Please note that any Airflow tasks that call the ``get_run_state`` method will result in
failure unless you have enabled xcom pickling. This can be done using the following
environment variable: ``AIRFLOW__CORE__ENABLE_XCOM_PICKLING``
If you do not want to enable xcom pickling, use the ``get_run_state_str`` method to get
a string describing state, or ``get_run_state_lifecycle``, ``get_run_state_result``, or
``get_run_state_message`` to get individual components of the run state.

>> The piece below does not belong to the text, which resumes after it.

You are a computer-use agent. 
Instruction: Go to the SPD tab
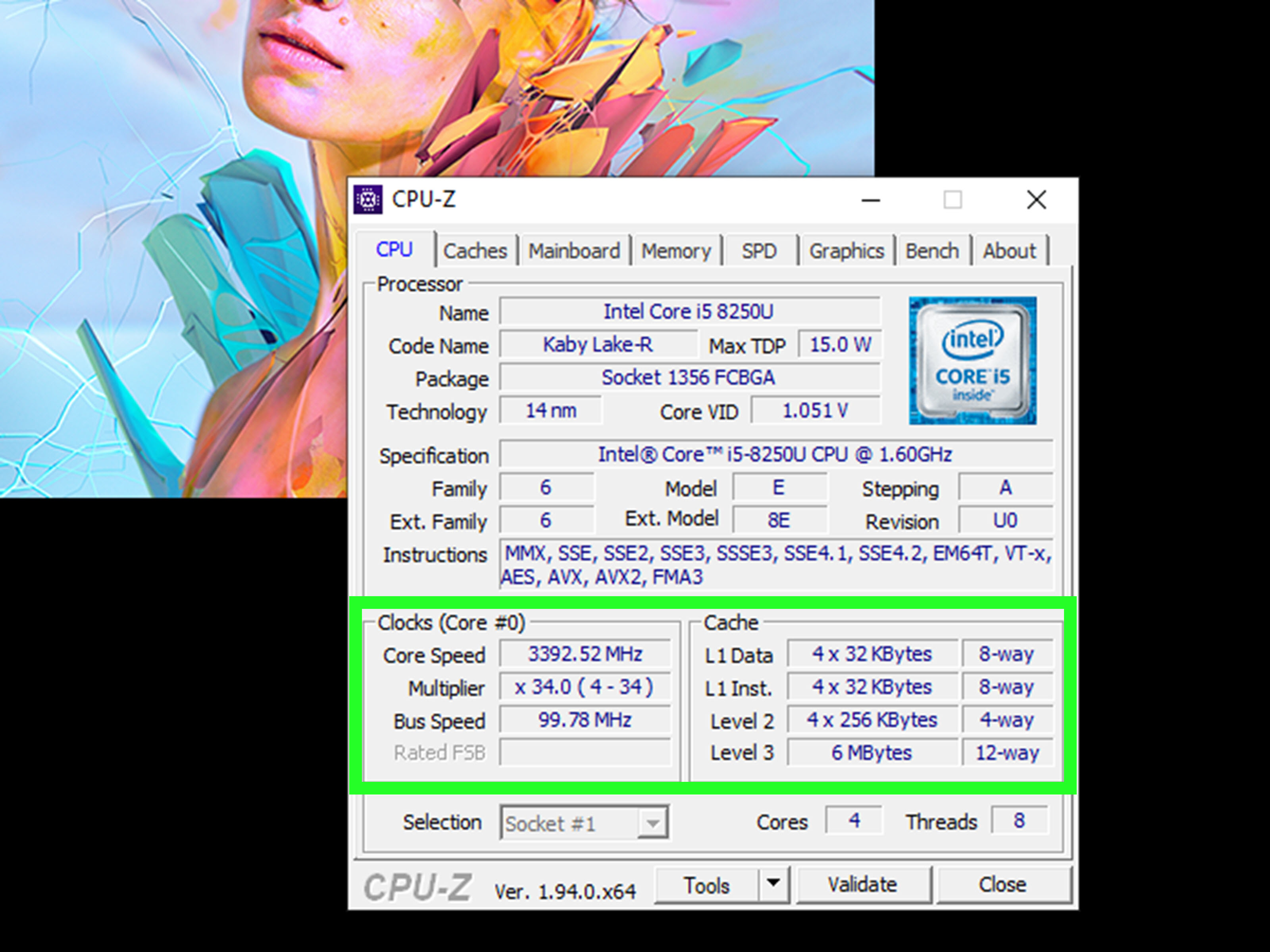point(758,251)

:param run_id: id of the run
:return: state of the run
.. py:method:: a_get_run_state(run_id)
:async:
Async version of `get_run_state()`.
:param run_id: id of the run
:return: state of the run
.. py:method:: get_run(run_id)
Retrieve run information.
:param run_id: id of the run
:return: state of the run
.. py:method:: a_get_run(run_id)
:async:
Async version of `get_run`.
:param run_id: id of the run
:return: state of the run
.. py:method:: get_run_state_str(run_id)
Return the string representation of RunState.

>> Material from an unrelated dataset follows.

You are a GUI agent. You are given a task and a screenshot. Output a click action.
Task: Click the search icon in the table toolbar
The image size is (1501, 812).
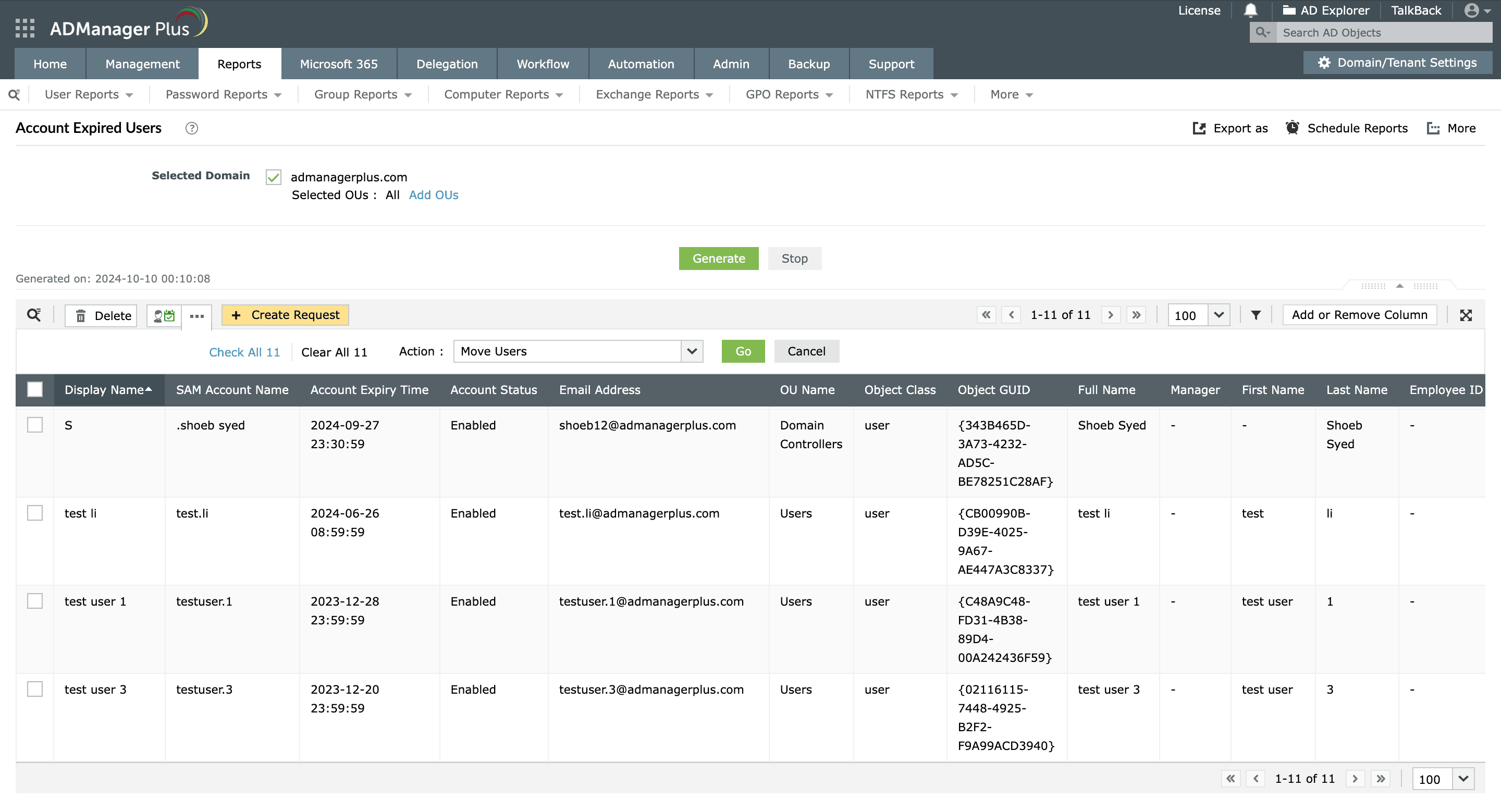(x=33, y=315)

:param run_id: id of the run
:return: string describing run state
.. py:method:: get_run_state_lifecycle(run_id)
Returns the lifecycle state of the run
:param run_id: id of the run
:return: string with lifecycle state
.. py:method:: get_run_state_result(run_id)
Returns the resulting state of the run
:param run_id: id of the run
:return: string with resulting state
.. py:method:: get_run_state_message(run_id)

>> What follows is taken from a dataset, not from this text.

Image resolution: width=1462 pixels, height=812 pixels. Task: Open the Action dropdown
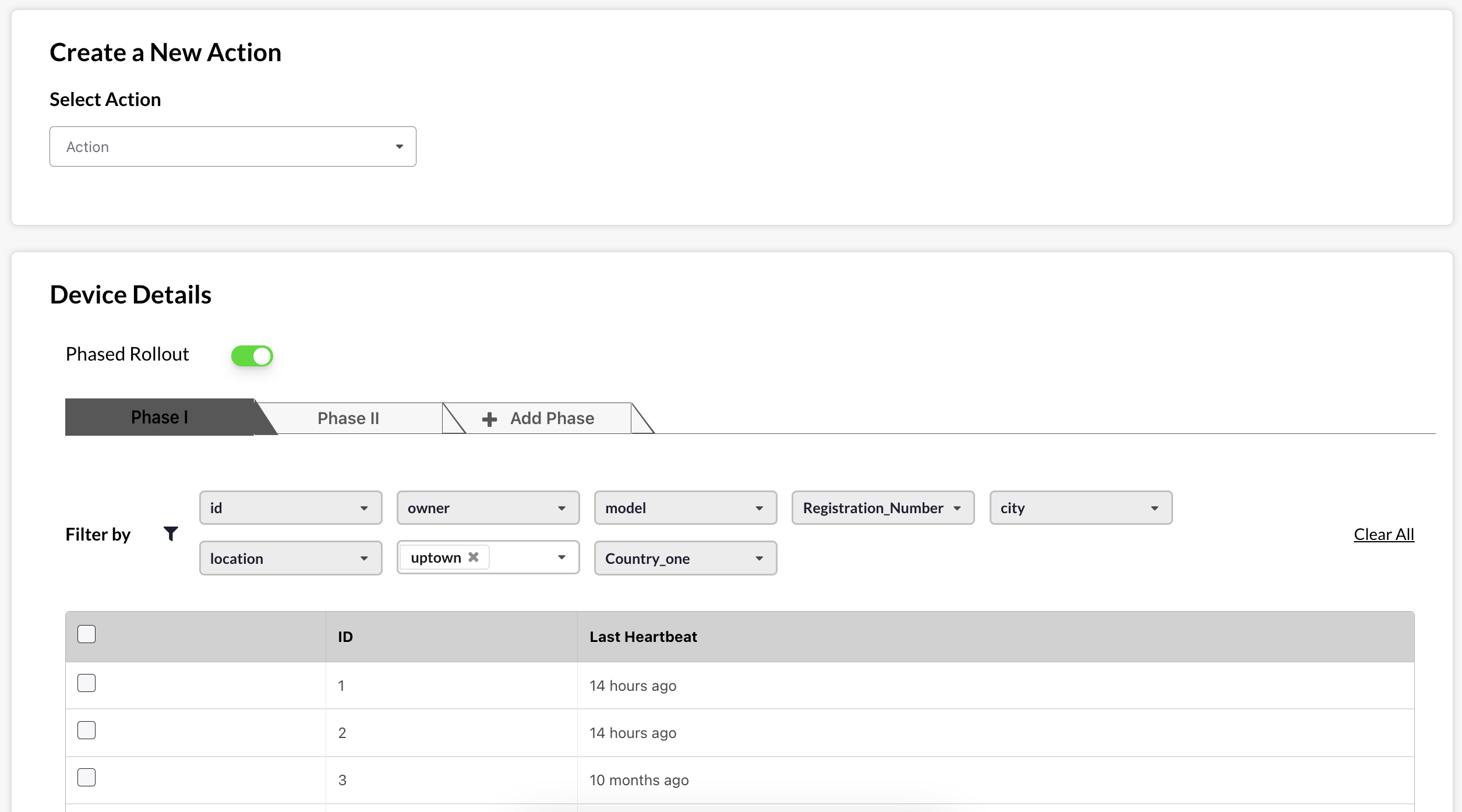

Returns the state message for the run
:param run_id: id of the run
:return: string with state message
.. py:method:: get_run_output(run_id)
Retrieves run output of the run.
:param run_id: id of the run
:return: output of the run
.. py:method:: cancel_run(run_id)
Cancels the run.
:param run_id: id of the run
.. py:method:: restart_cluster(json)
Restarts the cluster.
:param json: json dictionary containing cluster specification.
.. py:method:: start_cluster(json)
Starts the cluster.
:param json: json dictionary containing cluster specification.
.. py:method:: terminate_cluster(json)
Terminates the cluster.
:param json: json dictionary containing cluster specification.
.. py:method:: install(json)
Install libraries on the cluster.
Utility function to call the ``2.0/libraries/install`` endpoint.
:param json: json dictionary containing cluster_id and an array of library
.. py:method:: uninstall(json)
Uninstall libraries on the cluster.
Utility function to call the ``2.0/libraries/uninstall`` endpoint.
:param json: json dictionary containing cluster_id and an array of library
.. py:method:: update_repo(repo_id, json)
Updates given Databricks Repos
:param repo_id: ID of Databricks Repos
:param json: payload
:return: metadata from update
.. py:method:: delete_repo(repo_id)
Deletes given Databricks Repos
:param repo_id: ID of Databricks Repos
:return:
.. py:method:: create_repo(json)
Creates a Databricks Repos
:param json: payload
:return:
.. py:method:: get_repo_by_path(path)
Obtains Repos ID by path
:param path: path to a repository
:return: Repos ID if it exists, None if doesn't.
.. py:method:: test_connection()
Test the Databricks connectivity from UI